Given request >> Count the lines of the listing that contain the string "legend", treating uppercase and lowercase as different, and give only that number.

Given records >>
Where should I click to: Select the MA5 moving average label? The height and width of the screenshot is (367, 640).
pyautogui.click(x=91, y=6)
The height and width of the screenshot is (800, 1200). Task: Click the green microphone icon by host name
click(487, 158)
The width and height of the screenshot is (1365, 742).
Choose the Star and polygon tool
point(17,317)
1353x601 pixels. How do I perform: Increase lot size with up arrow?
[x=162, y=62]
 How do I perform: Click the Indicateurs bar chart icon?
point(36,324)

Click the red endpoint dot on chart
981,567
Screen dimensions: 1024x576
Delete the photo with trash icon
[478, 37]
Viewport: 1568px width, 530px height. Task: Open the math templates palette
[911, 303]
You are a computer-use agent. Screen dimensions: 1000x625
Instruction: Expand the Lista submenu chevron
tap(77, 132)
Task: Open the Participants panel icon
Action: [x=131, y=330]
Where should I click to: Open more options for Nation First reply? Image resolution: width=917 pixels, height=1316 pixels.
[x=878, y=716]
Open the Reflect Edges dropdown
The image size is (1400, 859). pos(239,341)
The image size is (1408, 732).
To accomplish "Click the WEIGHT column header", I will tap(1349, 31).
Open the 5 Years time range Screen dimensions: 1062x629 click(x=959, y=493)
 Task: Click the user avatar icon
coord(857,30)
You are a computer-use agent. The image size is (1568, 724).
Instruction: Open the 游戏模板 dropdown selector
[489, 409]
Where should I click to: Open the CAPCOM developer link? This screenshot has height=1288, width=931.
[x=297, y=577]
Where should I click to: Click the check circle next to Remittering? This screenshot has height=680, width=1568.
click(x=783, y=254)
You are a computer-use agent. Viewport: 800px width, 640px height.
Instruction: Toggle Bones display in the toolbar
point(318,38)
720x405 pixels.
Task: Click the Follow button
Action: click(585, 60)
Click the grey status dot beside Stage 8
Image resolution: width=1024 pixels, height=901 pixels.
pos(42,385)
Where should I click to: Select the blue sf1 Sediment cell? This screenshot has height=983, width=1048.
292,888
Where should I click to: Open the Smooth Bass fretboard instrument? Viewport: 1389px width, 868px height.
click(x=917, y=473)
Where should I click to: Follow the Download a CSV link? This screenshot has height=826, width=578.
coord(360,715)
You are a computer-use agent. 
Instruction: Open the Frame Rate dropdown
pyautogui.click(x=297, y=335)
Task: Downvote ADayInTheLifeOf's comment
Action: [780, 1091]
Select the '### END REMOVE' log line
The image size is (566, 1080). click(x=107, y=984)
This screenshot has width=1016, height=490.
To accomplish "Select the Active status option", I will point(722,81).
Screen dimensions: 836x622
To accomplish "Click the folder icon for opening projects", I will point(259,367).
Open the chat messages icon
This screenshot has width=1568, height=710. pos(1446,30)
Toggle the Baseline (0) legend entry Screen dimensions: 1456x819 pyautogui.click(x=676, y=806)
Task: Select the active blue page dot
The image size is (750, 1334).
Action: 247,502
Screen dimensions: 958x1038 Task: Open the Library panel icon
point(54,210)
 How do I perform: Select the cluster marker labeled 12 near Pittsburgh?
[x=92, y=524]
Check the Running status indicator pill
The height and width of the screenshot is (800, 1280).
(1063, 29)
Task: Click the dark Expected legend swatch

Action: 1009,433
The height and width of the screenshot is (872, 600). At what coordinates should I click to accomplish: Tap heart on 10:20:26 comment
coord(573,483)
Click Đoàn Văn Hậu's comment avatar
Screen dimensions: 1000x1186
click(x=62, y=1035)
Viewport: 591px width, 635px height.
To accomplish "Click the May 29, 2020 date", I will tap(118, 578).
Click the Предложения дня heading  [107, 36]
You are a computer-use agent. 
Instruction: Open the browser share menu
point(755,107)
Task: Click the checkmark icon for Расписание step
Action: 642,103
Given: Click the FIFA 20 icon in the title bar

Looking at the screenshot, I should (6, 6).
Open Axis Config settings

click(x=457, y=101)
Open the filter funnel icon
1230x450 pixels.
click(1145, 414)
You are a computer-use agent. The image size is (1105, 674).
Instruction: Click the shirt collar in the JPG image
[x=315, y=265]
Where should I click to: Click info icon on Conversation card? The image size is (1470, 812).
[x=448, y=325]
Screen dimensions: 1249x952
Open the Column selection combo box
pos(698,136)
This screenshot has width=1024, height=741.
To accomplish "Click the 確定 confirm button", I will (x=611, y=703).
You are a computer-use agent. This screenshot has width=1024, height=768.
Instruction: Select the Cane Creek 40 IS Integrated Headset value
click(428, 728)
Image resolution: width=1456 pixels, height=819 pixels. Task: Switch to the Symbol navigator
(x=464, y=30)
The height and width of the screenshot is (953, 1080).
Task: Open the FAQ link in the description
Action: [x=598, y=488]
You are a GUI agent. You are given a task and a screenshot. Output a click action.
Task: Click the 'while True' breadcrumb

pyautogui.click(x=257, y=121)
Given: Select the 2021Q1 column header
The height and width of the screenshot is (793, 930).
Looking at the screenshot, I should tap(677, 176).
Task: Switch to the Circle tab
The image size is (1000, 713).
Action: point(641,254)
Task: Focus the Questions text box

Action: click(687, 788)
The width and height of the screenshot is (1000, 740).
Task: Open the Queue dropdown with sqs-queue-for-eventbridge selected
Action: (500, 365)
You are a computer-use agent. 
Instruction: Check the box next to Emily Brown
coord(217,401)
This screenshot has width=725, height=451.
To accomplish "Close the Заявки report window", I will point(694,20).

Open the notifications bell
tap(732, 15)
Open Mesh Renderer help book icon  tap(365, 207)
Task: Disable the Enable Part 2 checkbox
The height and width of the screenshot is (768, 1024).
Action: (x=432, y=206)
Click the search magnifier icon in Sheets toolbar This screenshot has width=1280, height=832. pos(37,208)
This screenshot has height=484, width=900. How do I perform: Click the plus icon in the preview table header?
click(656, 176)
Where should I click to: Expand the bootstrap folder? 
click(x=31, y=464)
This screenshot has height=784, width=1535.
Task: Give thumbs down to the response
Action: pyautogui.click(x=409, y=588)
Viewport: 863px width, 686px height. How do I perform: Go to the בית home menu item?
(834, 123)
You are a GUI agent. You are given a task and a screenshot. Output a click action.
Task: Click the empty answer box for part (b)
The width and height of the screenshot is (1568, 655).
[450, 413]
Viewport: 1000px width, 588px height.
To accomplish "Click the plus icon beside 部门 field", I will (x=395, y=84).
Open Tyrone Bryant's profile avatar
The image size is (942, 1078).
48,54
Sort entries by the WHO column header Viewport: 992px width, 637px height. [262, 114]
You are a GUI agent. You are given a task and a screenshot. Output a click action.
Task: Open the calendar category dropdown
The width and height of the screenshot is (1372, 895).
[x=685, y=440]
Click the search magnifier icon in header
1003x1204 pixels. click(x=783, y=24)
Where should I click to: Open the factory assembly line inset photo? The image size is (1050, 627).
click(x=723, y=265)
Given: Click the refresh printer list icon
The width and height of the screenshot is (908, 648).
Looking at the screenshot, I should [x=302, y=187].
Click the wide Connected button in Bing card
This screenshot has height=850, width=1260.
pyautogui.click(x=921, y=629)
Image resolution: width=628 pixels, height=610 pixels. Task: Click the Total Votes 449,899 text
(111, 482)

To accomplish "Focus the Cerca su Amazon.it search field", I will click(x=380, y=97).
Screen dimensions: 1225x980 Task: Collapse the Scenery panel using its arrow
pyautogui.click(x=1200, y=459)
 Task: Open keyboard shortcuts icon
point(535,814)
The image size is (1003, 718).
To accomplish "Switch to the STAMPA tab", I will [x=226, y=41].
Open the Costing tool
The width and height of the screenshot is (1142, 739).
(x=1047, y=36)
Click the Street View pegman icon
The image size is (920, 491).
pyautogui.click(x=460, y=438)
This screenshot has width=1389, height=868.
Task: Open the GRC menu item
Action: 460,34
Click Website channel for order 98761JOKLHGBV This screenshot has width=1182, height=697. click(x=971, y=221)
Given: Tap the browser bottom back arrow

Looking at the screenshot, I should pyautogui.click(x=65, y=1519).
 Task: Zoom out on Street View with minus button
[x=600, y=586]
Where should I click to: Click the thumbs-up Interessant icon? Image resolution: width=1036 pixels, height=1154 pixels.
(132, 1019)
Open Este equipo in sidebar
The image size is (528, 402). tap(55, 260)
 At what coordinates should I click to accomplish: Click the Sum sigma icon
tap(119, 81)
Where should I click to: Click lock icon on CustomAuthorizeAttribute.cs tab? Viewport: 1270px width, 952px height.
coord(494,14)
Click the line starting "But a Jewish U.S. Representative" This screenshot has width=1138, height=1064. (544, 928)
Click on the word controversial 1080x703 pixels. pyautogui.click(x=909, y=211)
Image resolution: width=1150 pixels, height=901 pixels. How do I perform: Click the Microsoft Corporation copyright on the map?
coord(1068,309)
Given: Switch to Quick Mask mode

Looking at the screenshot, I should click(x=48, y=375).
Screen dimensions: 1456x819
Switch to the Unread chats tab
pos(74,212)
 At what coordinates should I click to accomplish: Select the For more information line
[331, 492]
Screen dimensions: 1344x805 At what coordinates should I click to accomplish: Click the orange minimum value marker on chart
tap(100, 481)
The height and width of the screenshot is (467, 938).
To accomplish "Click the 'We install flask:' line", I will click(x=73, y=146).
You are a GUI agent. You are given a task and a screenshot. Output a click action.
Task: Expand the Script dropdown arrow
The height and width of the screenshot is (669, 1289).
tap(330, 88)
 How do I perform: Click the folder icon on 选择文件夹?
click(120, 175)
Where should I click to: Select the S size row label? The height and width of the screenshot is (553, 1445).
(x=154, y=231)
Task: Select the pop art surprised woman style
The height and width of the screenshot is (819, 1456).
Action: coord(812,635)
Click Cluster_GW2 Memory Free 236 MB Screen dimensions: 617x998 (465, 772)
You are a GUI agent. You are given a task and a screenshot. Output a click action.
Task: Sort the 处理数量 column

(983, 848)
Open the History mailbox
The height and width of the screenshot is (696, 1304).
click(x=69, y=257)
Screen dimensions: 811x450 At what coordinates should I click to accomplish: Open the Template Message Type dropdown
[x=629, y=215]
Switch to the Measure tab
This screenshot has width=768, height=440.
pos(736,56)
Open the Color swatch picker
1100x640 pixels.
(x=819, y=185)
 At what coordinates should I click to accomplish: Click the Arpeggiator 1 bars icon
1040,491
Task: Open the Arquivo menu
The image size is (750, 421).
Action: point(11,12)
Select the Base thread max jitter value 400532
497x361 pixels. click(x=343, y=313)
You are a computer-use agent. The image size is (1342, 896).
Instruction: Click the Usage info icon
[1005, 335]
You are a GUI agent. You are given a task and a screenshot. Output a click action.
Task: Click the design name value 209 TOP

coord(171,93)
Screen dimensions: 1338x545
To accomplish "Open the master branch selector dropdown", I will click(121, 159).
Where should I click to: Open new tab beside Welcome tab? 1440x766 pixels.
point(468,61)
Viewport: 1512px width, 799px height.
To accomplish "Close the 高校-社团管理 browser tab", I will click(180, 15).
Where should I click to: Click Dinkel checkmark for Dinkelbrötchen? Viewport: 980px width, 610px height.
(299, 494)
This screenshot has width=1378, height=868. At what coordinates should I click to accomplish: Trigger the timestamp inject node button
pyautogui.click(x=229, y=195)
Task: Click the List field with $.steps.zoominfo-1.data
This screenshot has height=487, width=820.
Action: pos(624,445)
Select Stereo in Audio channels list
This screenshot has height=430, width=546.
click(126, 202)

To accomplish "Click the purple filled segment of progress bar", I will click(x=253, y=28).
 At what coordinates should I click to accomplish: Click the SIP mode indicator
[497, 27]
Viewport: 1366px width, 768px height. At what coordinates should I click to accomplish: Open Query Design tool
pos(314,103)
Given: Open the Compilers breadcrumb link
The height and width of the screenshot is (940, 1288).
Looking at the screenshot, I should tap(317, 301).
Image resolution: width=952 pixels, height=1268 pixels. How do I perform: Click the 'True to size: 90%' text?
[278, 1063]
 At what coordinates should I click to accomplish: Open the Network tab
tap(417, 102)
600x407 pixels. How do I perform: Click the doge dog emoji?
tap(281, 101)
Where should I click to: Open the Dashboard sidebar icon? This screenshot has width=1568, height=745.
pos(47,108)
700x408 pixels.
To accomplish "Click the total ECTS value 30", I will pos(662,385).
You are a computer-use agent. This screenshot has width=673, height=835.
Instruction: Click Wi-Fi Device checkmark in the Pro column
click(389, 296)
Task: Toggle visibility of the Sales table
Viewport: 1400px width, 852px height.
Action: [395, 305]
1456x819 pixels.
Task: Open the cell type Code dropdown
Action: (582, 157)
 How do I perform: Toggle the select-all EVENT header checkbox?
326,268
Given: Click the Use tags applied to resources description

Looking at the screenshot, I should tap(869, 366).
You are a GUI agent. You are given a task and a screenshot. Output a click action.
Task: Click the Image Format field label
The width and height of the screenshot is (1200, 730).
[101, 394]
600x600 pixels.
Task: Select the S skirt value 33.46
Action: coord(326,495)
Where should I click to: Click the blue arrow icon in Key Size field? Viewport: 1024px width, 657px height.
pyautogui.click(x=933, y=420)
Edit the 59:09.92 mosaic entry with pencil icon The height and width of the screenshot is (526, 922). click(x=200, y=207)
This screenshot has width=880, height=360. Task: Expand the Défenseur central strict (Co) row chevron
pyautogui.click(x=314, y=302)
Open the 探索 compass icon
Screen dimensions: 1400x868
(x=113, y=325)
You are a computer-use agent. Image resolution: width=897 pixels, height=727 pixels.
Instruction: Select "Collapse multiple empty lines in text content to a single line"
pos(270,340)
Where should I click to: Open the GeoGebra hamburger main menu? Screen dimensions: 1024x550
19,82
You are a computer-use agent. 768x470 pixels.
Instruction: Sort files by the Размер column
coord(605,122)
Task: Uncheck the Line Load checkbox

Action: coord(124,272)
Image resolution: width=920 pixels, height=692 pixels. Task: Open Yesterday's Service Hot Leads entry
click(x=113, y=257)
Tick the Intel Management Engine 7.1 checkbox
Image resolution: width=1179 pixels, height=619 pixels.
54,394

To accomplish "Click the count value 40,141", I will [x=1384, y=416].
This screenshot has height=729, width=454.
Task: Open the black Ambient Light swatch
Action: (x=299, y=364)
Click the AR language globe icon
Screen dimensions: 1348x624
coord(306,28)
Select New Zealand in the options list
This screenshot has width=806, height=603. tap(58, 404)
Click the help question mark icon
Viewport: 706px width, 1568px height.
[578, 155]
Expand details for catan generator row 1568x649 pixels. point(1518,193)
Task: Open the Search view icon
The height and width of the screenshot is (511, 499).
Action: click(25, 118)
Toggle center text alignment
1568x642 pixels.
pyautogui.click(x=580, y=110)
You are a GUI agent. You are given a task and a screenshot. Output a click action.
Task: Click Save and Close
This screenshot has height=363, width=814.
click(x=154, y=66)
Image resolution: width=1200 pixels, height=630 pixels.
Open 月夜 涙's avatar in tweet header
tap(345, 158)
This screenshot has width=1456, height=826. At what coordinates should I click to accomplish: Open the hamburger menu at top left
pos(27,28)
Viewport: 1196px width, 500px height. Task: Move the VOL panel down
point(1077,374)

The response >> 2